Aside from the issue of what k is, I find it bizarre to see the square root of length in your formula. I think what goes in the square root is going to turn out to have units of time squared. For instance, maybe l/g, which has units of time squared, since l is length and acceleration of gravity g has units of length/time^2.

 

[Doc Al]

Perhaps you are looking for the equation for the period of a simple pendulum:
T = 2 \pi \sqrt \frac{l}{g}

 

[Draygon_Phly]

Yes that's probibly what I'm looking at thank you.

 

[krab]

Aside from the issue of what k is, I find it bizarre to see the square root of length in your formula. I think what goes in the square root is going to turn out to have units of time squared. For instance, maybe l/g, which has units of time squared, since l is length and acceleration of gravity g has units of length/time^2.
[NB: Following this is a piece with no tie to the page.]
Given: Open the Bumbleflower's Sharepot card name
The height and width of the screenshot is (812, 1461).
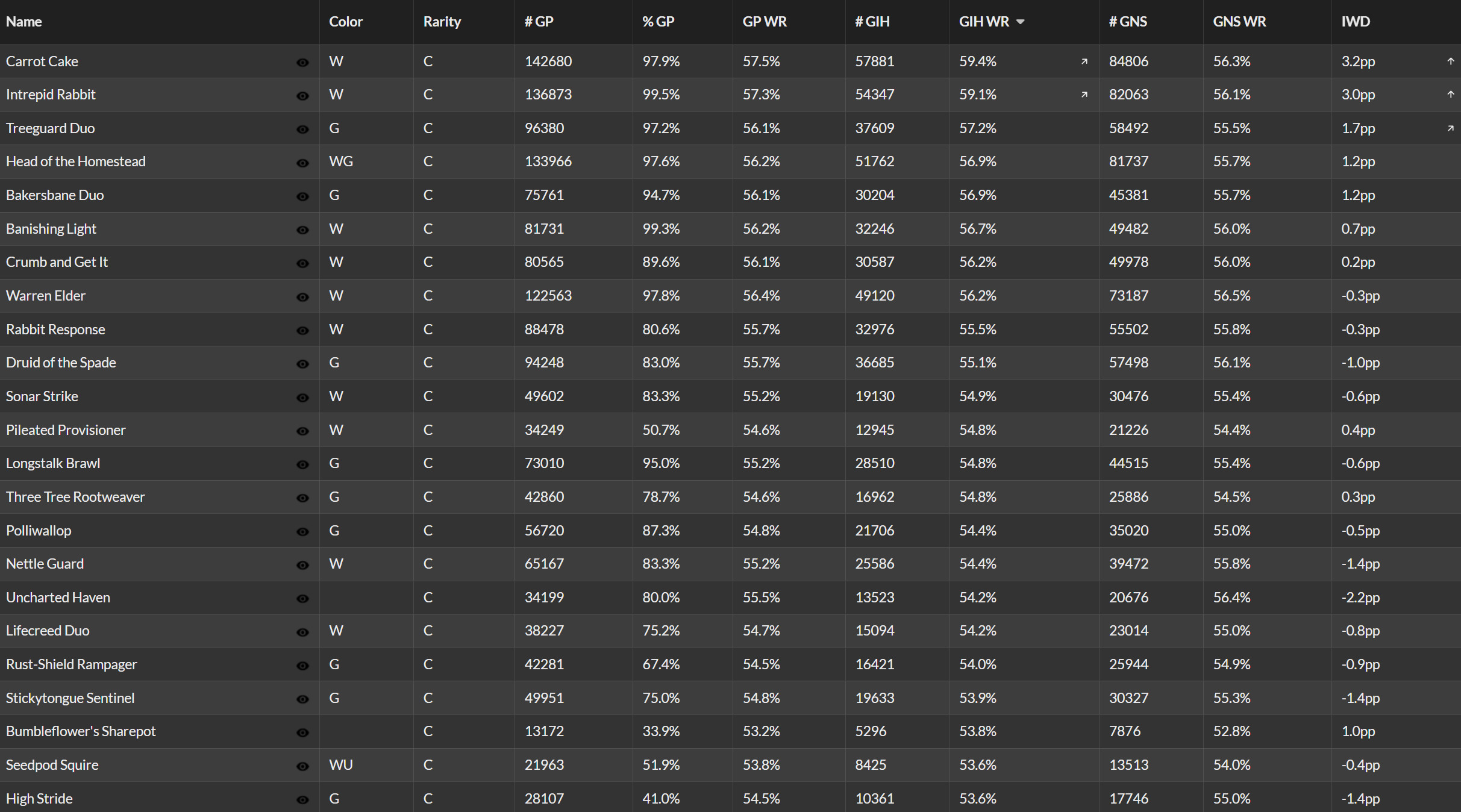Looking at the screenshot, I should pos(81,731).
There's nothing wrong with saying T= k\sqrt{L}. It just means that k has units of time per root length. It reminds me of the first experiment I did in high school: measure the pendulum period as a function of length. I found T in seconds is about 0.32 times the square root of length when length measured in inches. This was all I could conclude: I had no way of finding the dependence of T on gravity, since of course I could not vary it.

 

[Janitor]

"There's nothing wrong with saying..."

Fair enough. In situations where the pendulum is hanging from a point fixed in a gravitational field at a particular value of g, there is no harm in absorbing the reciprocal square root of g into your k constant.